Same-store sales declined 0.5% at Seasons 52 and 2% at Darden’s newest chain, Cheddar’s Scratch Kitchen.
Improving same-store sales helped Darden’s sales in the quarter increase 14.6% to $1.88 billion, though much of that growth came from the addition of Cheddar’s. Earnings per share increased 10.9% in the period to 71 cents.
Investors cheered the sales performance. Stock in the company increased more than 5% through early afternoon trading.
Darden under Lee has concentrated on improving operations, simplifying the business inside of restaurants to lure more customers.
At Olive Garden, the quarter was the chain’s 13th straight with positive same-store sales. The 849-unit chain outperformed its casual-dining competitors by 400 basis points in the period.
That’s actually a smaller gap than in previous quarters, suggesting competitors are catching up. But Lee said that’s ultimately better for the company.
“We prefer to operate in an environment with a stronger industry,” Lee said. “If your gap shrinks a little bit, that’s OK with us.”
Lee also said that casual-dining chains that are well positioned in the market will continue to do well. “There’s a deviation in performance between people doing well and people who aren’t,” Lee said.
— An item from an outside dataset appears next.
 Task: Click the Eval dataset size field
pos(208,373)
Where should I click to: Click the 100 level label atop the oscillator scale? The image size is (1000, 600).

One thing that has worked with Olive Garden has been takeout. To-go orders at the chain increased 12%, and have been growing at a strong clip for the past four years.
That’s a trend Lee believes will continue, even as the chain itself has been slow to jump on the delivery bandwagon.
“This could be 20% of our business,” Lee said. “Our type of food just travels so well.”
While most of Darden’s concepts performed well in the period, one that didn’t was Cheddar’s, which Darden paid $780 million to buy earlier this year.
Yet Lee said such challenges were unsurprising. For one thing, most chains Darden has acquired struggled after the acquisition as they were integrated into the system.
“LongHorn had only one negative year in its 30-year history,” Lee said. “That was during its integration into Darden.”
Lee said, for instance, that 10 locations are transitioning to a new point-of-sale system every week, with training of staff beforehand. Payroll is also being transitioned. And the company has transitioned the chain’s distribution network to Darden’s.
At the same time, Cheddar’s also recently acquired two large franchisees operating 54 locations, and must integrate those locations into the company. Those locations represent 35% of the system, Lee said.
Lee said that those former franchisee units took down the chain’s same-store sales by 100 basis points.
The biggest of those acquisitions, of 45 locations, had some different menu items and different prices. That move alone hurt Cheddar’s average check.
“These are great restaurants and great people,” Lee said. “The franchise system was just run a little bit independently of the core company-owned restaurants. There’s going to be some effort and energy to get them to the operating standard of company restaurants.”